The plurality of braces 310 , 320 , 330 , 340 , 350 , and 360 may include upper braces 310 , 320 , and 330 and lower braces 340 , 350 , and 360 .

The upper braces 310 , 320 , and 330 may include first to third upper braces 310 , 320 , and 330 . The first upper brace 310 may connect an upper end of the first column 110 and an upper end of the second column 120 . The second upper brace 320 may connect an upper end of the first column 110 and an upper end of the third column 130 . The third upper brace 330 may connect the first upper brace 310 and the second upper brace 320 . Here, the third upper brace 330 may connect regions adjacent to the second column 120 and the third column 130 of the first upper brace 310 and the second upper brace 320 .

The lower braces 340, 350, and 360 include the first lower brace 340 connecting the first pontoon 210 and the second pontoon 220, the second lower brace 350 connecting the first pontoon 210 and the third pontoon 230, and the third lower brace 36 connecting the lower portions of the second column 120 and the third column 130. 0) may be included. The third lower brace 360 may be connected to the first lower brace 340 and the second lower brace 350 .

The length of the first lower brace 340 may be smaller than the length of the first upper brace 310 . This is because the first upper brace 310 connects the upper portions of the first column 110 and the second column 120, but the first lower brace 340 connects the first pontoon 210 and the second pontoon 220.

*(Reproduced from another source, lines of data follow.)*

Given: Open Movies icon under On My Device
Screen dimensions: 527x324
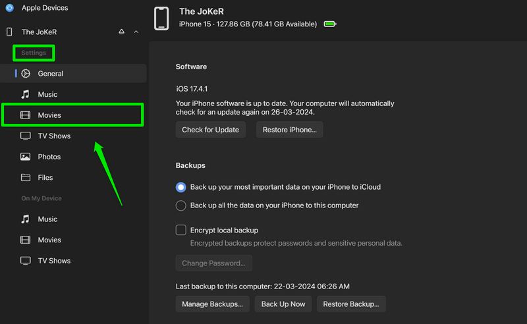Looking at the screenshot, I should coord(26,240).
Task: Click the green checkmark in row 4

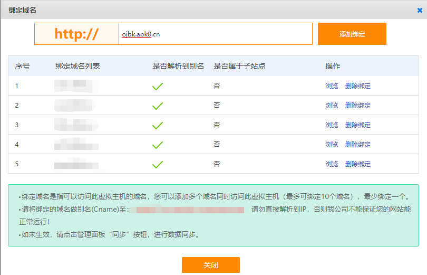Action: pos(157,145)
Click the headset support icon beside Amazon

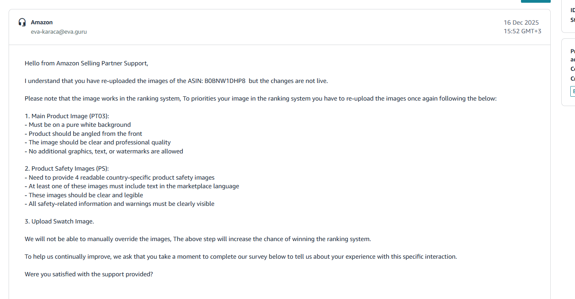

The length of the second lower brace 350 may be smaller than the length of the second upper brace 320 . This is because the second upper brace 320 connects the upper portions of the first column 110 and the third column 130, but the second lower brace 350 connects the first pontoon 210 and the third pontoon 230.

The length of the third lower brace 360 may be greater than the length of the third upper brace 330 . This is because the third upper brace 360 connects regions adjacent to the second column 120 and the third column 130 of the first upper brace 310 and the second upper brace 320, but the third lower brace 360 connects the lower portion of the second column 120 and the lower portion of the third column 130.

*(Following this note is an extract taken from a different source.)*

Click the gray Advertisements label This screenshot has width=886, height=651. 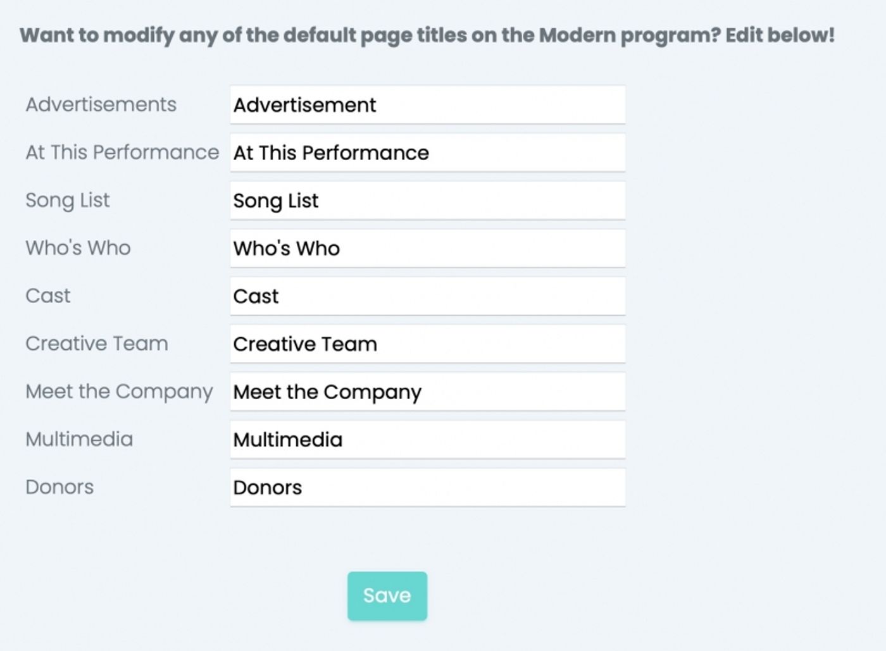[101, 104]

Meanwhile, a tower of a power generation structure (PGS) may be installed on the first column 110 . That is, the power generation structure (PGS) may be eccentrically installed on one side of the floating offshore structure (FOS). This is because the cross-sectional area of the first column 110 is the largest, so that a sufficient installation space for the power generation structure (PGS) can be secured. In addition, since the buoyancy of the first pontoon 210 installed on the first column 110 is the greatest, even if the power generation structure PGS is installed on the first column 110, the stability of the power generation structure PGS can be improved.

Meanwhile, in this embodiment, the power generation structure (PGS) has been described as being installed on the first column 110 of the floating offshore structure (FOS) as an example, but may not be limited thereto. For example, the power generation structure may be installed in the center of a floating offshore structure (FOS).

In the floating offshore structure (FOS) as described above, the first to third pontoons 210, 220, and 230 may be installed on the inner surface of the bottom of the first to third columns 110, 120, and 130. Therefore, it may be advantageous to berth the quay of a ship for installing or maintaining a floating offshore structure (FOS) and a power generation structure (PGS).

In addition, since the length of each of the first lower brace 340 and the second lower brace 350 is shorter than the length of each of the first upper brace 310 and the second upper brace 320, the structural stability of the floating offshore structure (FOS) can be improved.

5 is a perspective view for explaining a column and a pontoon of a floating offshore structure according to another embodiment of the present invention, FIG. 6 is a plan view of the column and a pontoon shown in FIG. 5, and FIG. 7 is an exploded perspective view for explaining the damper shown in FIG.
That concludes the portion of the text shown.